== What this task involves ==
Where does "dimensions" appear in the data? Return each line that holds it.

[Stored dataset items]
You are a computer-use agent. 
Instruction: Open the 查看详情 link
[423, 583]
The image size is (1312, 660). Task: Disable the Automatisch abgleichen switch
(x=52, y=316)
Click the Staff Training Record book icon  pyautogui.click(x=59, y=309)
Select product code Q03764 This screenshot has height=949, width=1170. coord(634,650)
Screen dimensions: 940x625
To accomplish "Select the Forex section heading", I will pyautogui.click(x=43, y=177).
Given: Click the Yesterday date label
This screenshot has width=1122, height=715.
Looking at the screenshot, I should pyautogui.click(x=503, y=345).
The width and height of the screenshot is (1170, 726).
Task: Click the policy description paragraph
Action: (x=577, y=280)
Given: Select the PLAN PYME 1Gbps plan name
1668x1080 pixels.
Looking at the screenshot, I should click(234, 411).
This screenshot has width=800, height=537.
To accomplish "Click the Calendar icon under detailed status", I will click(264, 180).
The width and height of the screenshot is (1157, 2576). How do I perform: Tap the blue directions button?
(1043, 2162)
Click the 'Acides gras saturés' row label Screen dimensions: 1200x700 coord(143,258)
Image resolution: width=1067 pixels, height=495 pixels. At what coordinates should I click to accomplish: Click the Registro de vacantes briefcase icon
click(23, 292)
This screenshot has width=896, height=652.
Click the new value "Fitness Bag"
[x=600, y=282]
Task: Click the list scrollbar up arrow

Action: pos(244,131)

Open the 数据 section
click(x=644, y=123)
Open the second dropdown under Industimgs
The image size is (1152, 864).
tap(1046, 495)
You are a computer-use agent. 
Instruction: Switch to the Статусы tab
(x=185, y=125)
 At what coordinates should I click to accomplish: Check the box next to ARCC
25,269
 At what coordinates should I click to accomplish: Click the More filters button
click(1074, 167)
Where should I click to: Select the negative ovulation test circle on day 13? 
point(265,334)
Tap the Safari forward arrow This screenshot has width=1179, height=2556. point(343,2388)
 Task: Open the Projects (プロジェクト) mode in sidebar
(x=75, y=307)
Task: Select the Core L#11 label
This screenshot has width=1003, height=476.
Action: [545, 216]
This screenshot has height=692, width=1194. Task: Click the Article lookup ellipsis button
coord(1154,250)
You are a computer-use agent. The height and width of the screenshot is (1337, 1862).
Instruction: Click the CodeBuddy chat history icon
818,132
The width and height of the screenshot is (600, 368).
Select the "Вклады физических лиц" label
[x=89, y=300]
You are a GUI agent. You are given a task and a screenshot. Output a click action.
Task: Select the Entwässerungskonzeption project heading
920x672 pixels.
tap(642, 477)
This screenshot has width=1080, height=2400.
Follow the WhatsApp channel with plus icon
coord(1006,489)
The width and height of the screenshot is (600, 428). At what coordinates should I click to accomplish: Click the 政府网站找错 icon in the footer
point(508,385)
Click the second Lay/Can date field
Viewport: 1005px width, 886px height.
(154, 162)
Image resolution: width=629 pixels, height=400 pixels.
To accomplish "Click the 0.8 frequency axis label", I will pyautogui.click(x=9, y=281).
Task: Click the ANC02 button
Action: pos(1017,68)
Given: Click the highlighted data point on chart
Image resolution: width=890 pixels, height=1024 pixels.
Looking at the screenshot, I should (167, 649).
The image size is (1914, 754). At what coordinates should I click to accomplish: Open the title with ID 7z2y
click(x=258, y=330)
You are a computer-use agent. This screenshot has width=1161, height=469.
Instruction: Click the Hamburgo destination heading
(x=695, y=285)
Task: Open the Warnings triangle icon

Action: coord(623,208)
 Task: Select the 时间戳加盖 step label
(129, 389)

== Result of this exercise ==
Screen dimensions: 940x625
Click the 'Acides gras saturés' row label Screen dimensions: 1200x700 coord(143,258)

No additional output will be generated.